TEXT BLOCK:

Suppertime

Suzanne Cody

February.

Matthew deposits me at the end of my endless and impassable driveway after West Side Story rehearsal. I’m stoned—we made a brief pit-stop on a half-plowed back road to smoke up a roach I discovered in the back pocket of my jeans—so the quarter-mile trudge to the cabin is not unpleasant, the stars icy and crystalline, the lopsided moon reflecting blue off the shin-deep snow. That my boots are full of snow and my fingers are numb in my mismatched handknit mittens are issues observed from a distance, like they are happening to someone else’s body.

My sister and brother are setting the table when I tromp in to drop my wet coat and boots in a pile by the door and hug up to the cookstove to thaw. Plates slung by a little sister full of righteous teenage irritation that rehearsal got me out of pre-dinner duties are straightened by Nik, a little brother who likes things just so. Wendy expresses further outrage by smacking a glass down in front of me as I settle into my chair, milk slopping over the rim. I am untroubled. In my head, I am five slim flips of the calendar from a life at the other end of the driveway where there are no cranky little sisters, just fellow creatives—actors and musicians and writers.

I’m hungry and food smells good.

Twenty minutes later my plate is full but out of reach, and my father is chasing my mother around the kitchen table with a dish of adzuki beans and brown rice, one bite balanced on a fork he wields like a weapon. “Diane,” he says, “just eat it. It’ll be okay. It’s not fucking forever, Diane. Just eat it.” He is breathless, but reasonable.

***

My father cooks in the evenings now, measuring rice and beans out of co-op paper bags into battered cast iron pots. This is not his normal behavior. Usually, he’s well on his way to incoherent by six, passed out by eight. Morning is Dad’s best time of day, the pale hours before he begins his strict daily vodka regimen, up with the sun to light the cookstove and warm the house for later risers.  Breakfast foods comprise the bulk of his culinary repertoire—crepes, bacon, eggs, pancakes, French toast, doughnuts from scratch set next to our sleeping faces so our dreams right before awakening are rich and sweet.

My mother is sick. I have no idea how this happened. Vague recollections of an autumnal exhaustion that kept her in bed past her normal just-post-crack-of-dawn rising time, and shoved her back under the blankets as the sun went down coincided with the complex combination of relief and anxiety that accompanied a decline in “requests” to “help” with various home improvement projects, even her favorite activity of shifting the piano from one side of the house to the other. Her meticulous garden went feral, weedy and wild. Tomatoes fell unpicked and squash blossoms and bean plants fed the rabbits and deer. There may have been doctors’ appointments, and murmur-y phone calls made with the cord stretched up the stairs to her room.

EXERCISE DETAILS: Extend the family memoir "Suppertime" past its last paragraph, beginning right after the sentence about phone calls made with the cord stretched up the stairs. The entries after this text have nothing to do with it.

MATERIAL PROVIDED:
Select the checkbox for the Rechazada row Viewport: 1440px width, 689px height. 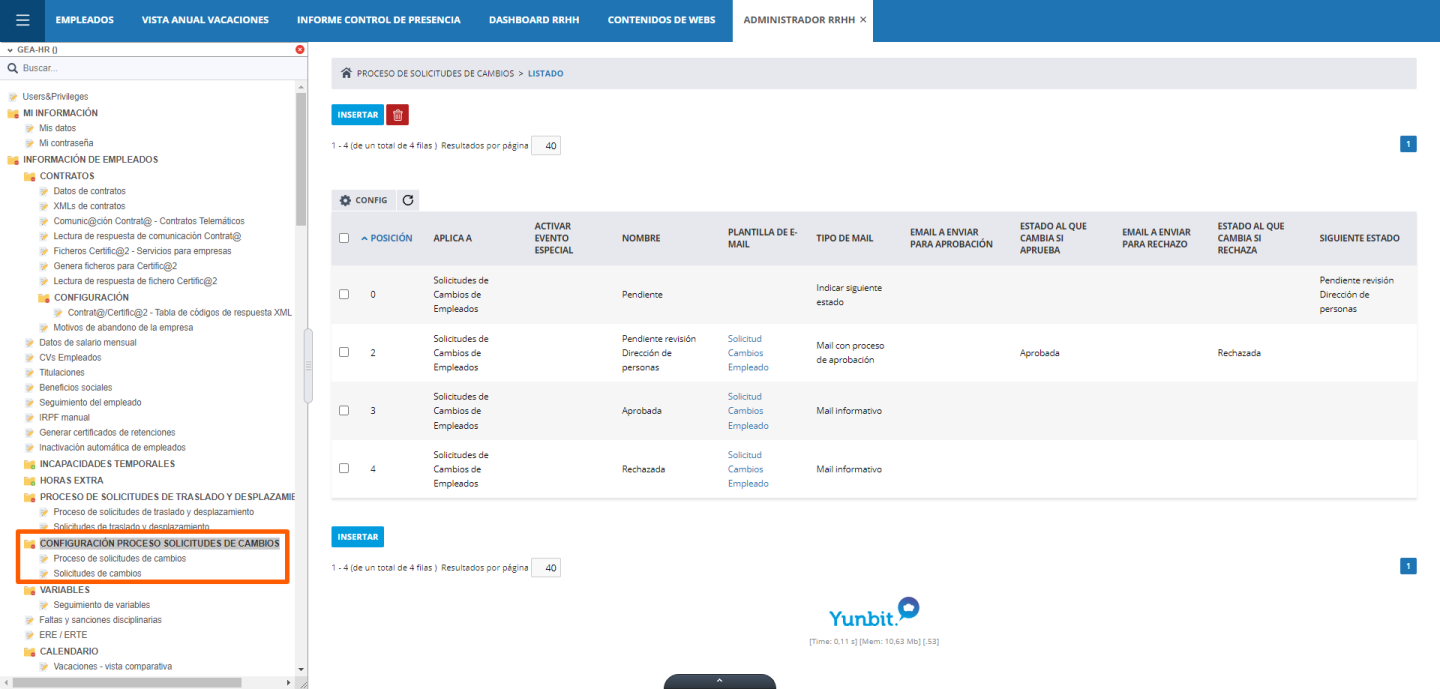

...

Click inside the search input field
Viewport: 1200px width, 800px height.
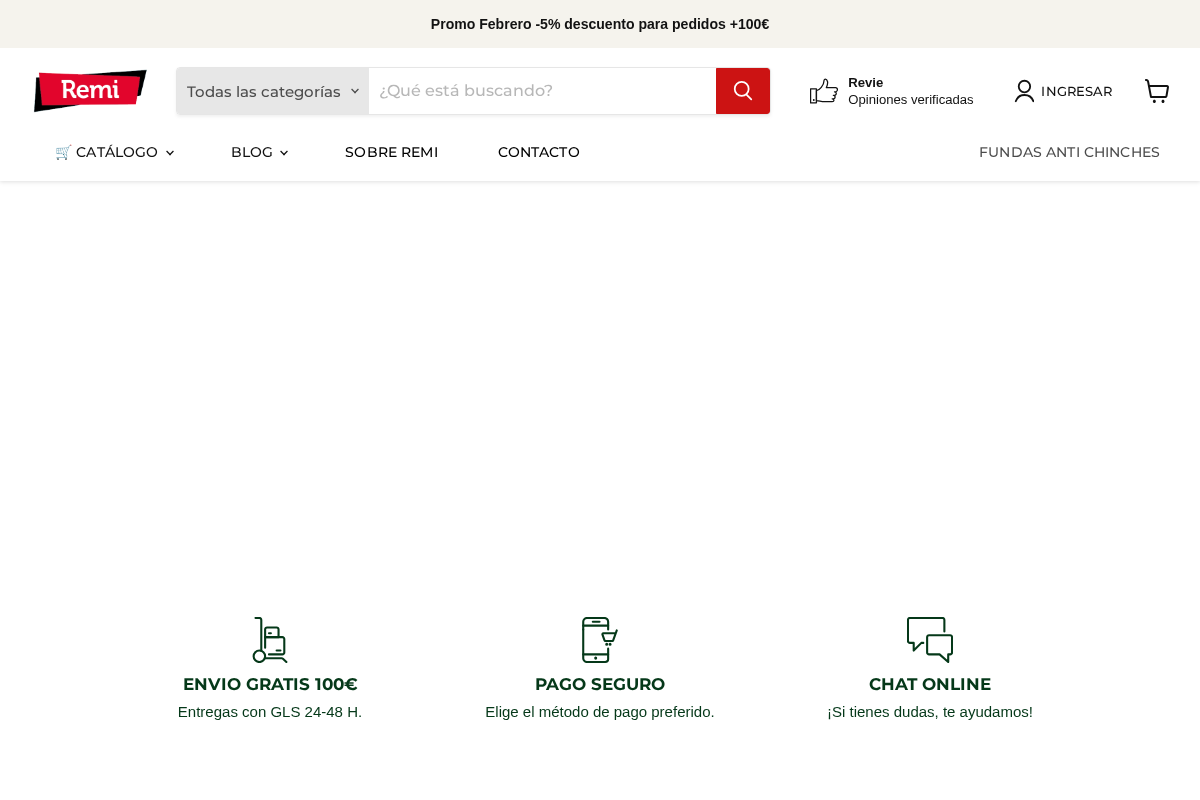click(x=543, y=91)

RESPONSE BOX:
I saw but didn’t want to see, I suppose, wrapped up in my own worries of play auditions and vocal competitions, and internal debates as to whether or not I would sleep with my boyfriend’s best friend since my boyfriend went off to art school and left me with no one to sleep with.

She was tired. People got tired.

In the beginning of January, when going to the outhouse meant suiting up for the Arctic and Mom going to bed as the sun went down translated to six in the evening, a doctor, Mom’s doctor, called to ask if his office had let her know that the tumor he biopsied back in November was indeed malignant, that cancer had set up housekeeping in her ovaries. He apologized when she said, no, no one called her—while preparing for his yearly tropical escape from winter the malfunctioning lump of cells in her body had just slipped his mind. A month had passed, and this cancer grew quickly. She might want to come in, he said, right away.

“Fuck you,” she said, instead. “You’re fired.”

Even as the fifth most common type of cancer in women, no professional medical association suggests regular screenings for ovarian cancer—only to be expected since there are no reliable ovarian cancer tests. Early symptoms are mild and vague, attributable to any number of minor female bodily dysfunctions: cramps, bloating, urinary urges, missed periods, heavy periods, constipation, fatigue. Things that inflict normal women under stress. This means the cancer often goes undetected until it has left its cozy homeland in the ovaries and begun little cancerous settlements elsewhere in the reproductive system (Stage III), or elsewhere in the body (Stage IV).

I tell myself the fact that I didn’t see anything wrong isn’t a failure on my part, though I am always watching for things to go wrong. The doctor had to poke around inside her body to find her sickness. I just saw what I always saw. My mother tired. My mother stressed. My mother anxious. I couldn’t poke around inside.

“Diane, eat it,” my father says again.

***

Dad went to Kushi because it’s what my mother wanted. Her request. Her demand. “Bob,” she said, “I am not going to be fucking sick and have to cook this shit for myself.” So he went. Drunk Daddy is good in a crisis. It’s his superpower: to stop being a drunken, philandering ass when the world comes apart. He loves her. Carries her up the stairs to their bed when she is too tired to walk. Wraps her surgery wound in cloth and plastic and duct tape and washes her hair and skin, gently, in buckets of warm water. Stays home at night, every night. I hear his voice through the bedroom wall, punctuating the muffled sounds of her crying. He learns to cook her magical food, stands over the stove stirring his pots of rice and beans. He loves her and we, my sister and brother and I, are shut out of this love and I am lost without something to do, without my job of protecting her from him.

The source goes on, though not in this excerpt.